Al Teatro Franco Parenti di Milano, dal 14 al 29 ottobre 2020
Un’ora e mezza con il fiato sospeso. Tanto dura, in tempo reale, lo spettacolo e il viaggio serale in auto di Ivan Locke. E’ “il più bravo capocantiere d’Inghilterra”, alla vigilia della “più grande colata di calcestruzzo dell’edilizia urbana londinese” (evidentemente senza esitazioni ecologiste), che nella mattinata seguente darà il via alla costruzione di un edificio di grande prestigio e di dimensioni imponenti.
Il viaggio è letteralmente tempestato da mille telefonate al cellulare, lanciate e ricevute, che si accavallano in una successione incalzante e ansiogena. Parla concitatamente con tutto il suo mondo, Locke. Con moglie e figli, con un’altra donna, con il padre, con burocrati e superiori, ma, soprattutto con la persona che lo sostituirà in cantiere nel cruciale giorno seguente.
Perché lui ha scelto: non ci sarà.
Né ora tornerà a casa, dove lo aspettano i due figli, la moglie, la imperdibile attesa partita di calcio alla tv, le birre, il barbecue.

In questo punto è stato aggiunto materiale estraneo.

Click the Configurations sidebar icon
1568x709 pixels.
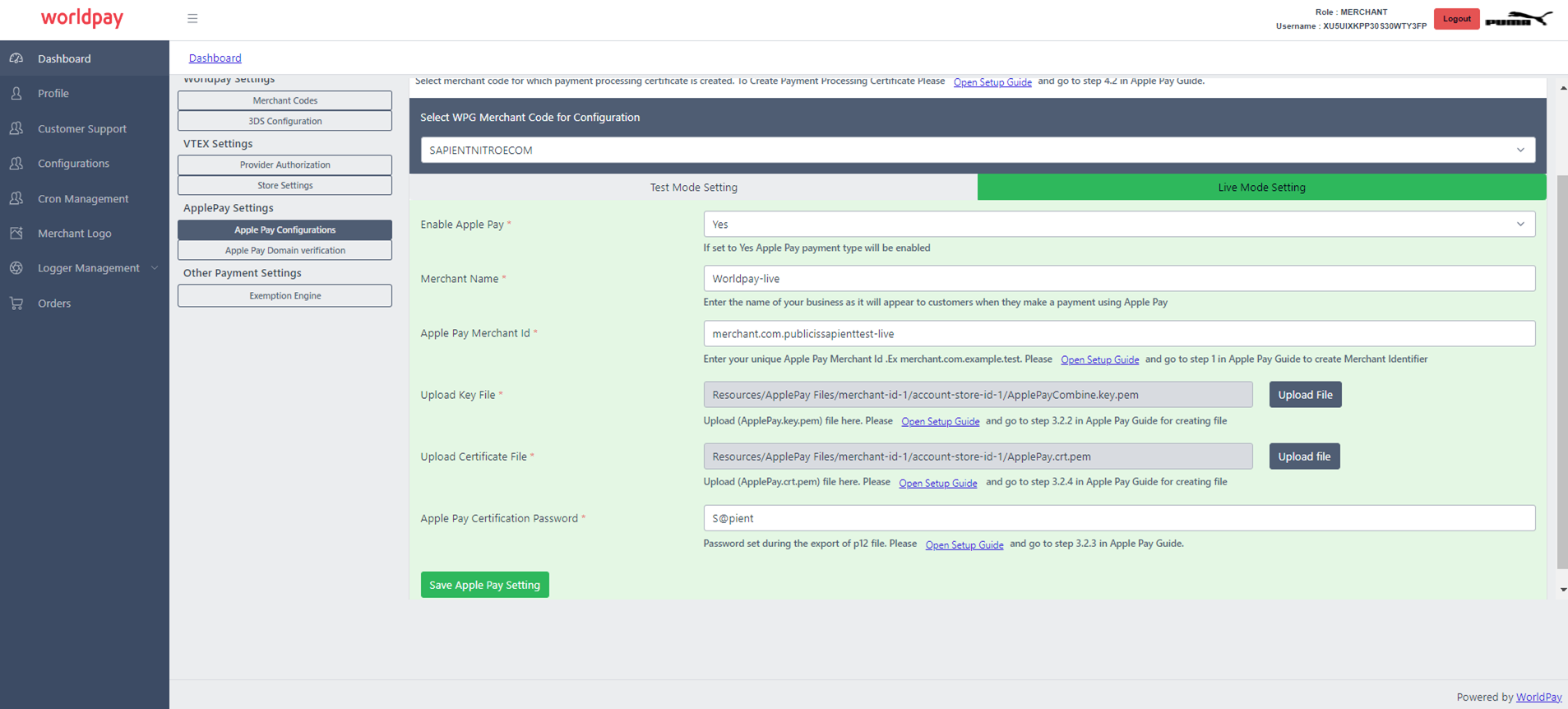tap(16, 164)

Eppure Locke è un uomo rispettato, con un lavoro importante e una bella famiglia.
Locke ha preso una decisione drastica e radicale, una svolta, dalle molte ragioni, tutte profondamente esistenziali. Tutte legate all’unico e fondamentale principio (sacro!) della assunzione di responsabilità. Un imperativo categorico di integrità morale, non imposta, non conformista, per nulla comoda (gli costerà la perdita di lavoro e famiglia).
Una scelta in cui riconosce e pone tutto il suo valore di Uomo.

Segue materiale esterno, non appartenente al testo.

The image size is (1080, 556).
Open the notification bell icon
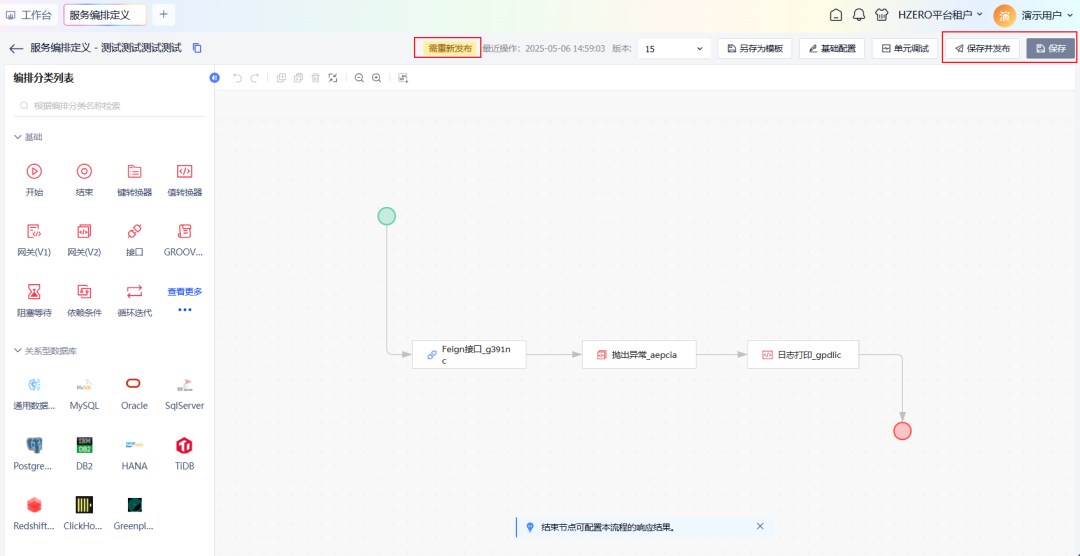[x=858, y=15]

In passato ha commesso un errore, una leggerezza momentanea, che tuttavia ha prodotto gravi conseguenze. Locke sceglie con lucida consapevolezza di assumersene integralmente la responsabilità. E, nel contempo, con continue telefonate spasmodiche cerca di onorare gli altri impegni fondanti della sua vita: la buona riuscita della Colata di Cemento, perché l’edificio in costruzione è il Suo edificio, il mantenimento del rapporto con la moglie, che ama profondamente.
Scegliendo tuttavia (altra assunzione di responsabilità dagli esiti sofferti e drammatici), di non nascondersi, di rivelare con dolorosa sincerità la ragione profonda e reale della sua scelta, correndo il rischio di perdere tutto.

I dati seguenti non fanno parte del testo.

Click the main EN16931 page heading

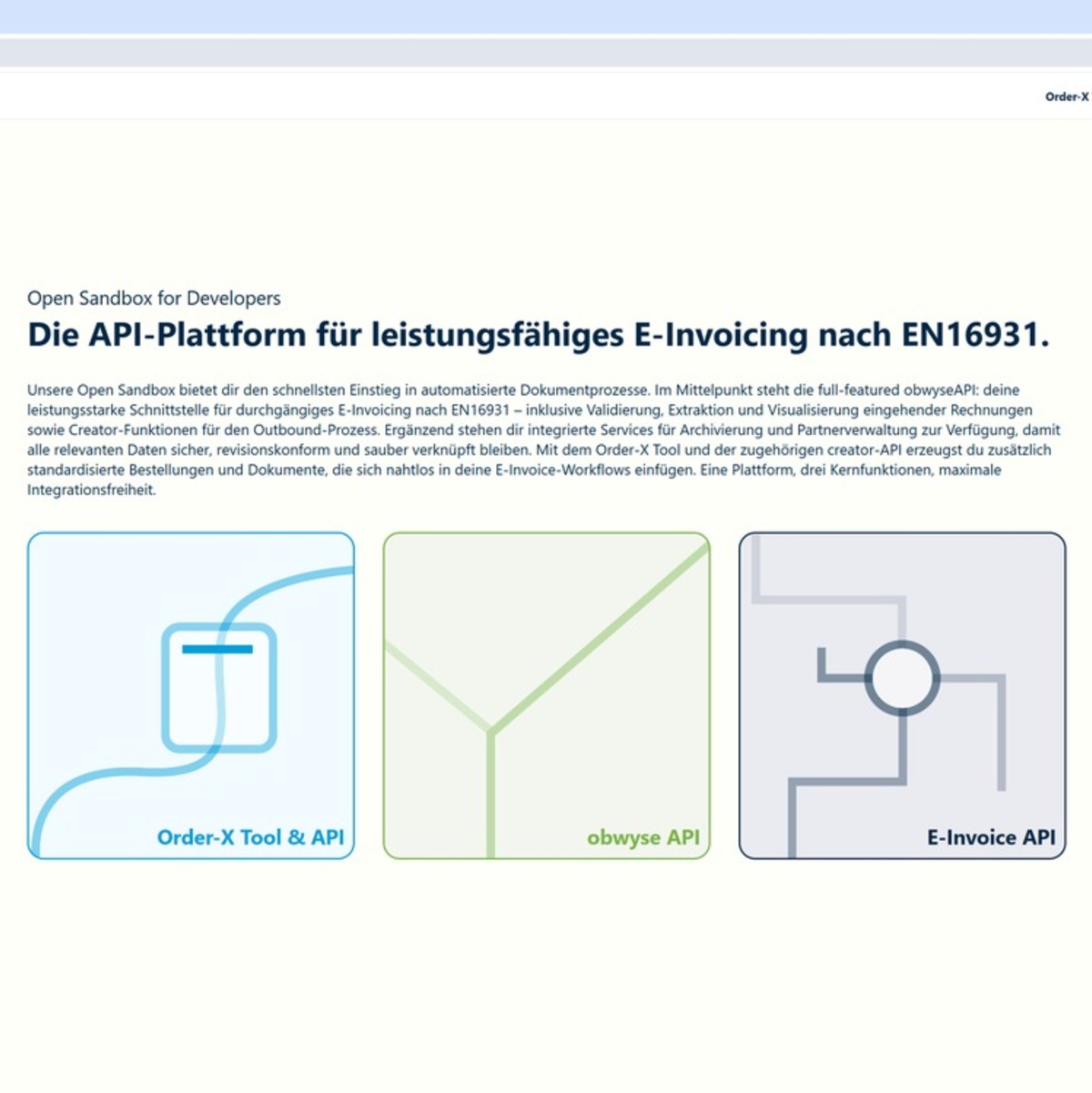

La scelta di responsabilità rispetto al suo “errore”, la dirittura morale, l’integrità, nascono anche dalla necessità interiore di “ripulire” il nome di famiglia disonorato dal padre, di cui Ivan contraddice e corregge con le sue azioni i comportamenti irresponsabili che tanto profondamente l’hanno ferito e segnato.
Solo grazie ad un impegnativo lavoro di regia è possibile mantenere per così lungo tempo un ritmo di grande tensione, scandito da una serie interminabile di conversazioni telefoniche, con l’assillo nevrotico del messaggio “è in arrivo una nuova chiamata”.
Non esistono infatti altri personaggi in scena, oltre a Locke: questo spettacolo è l’essenza del teatro. L’attore in scena (Filippo Dini, che ha diretto, tradotto e adattato la sceneggiatura di Steven Knight) è perennemente seduto, privato dunque di gran parte della mimica e della espressività del corpo. Gli altri personaggi sono “solo” voci al telefono. Eppure tutti, ovviamente in particolare il bravissimo Dini, comunicano efficacemente stati d’animo, pensieri, tensioni, conflitti, paure.
Alla fine, in tanta tensione, l’affacciarsi di una nuova vita getta una luce di speranza.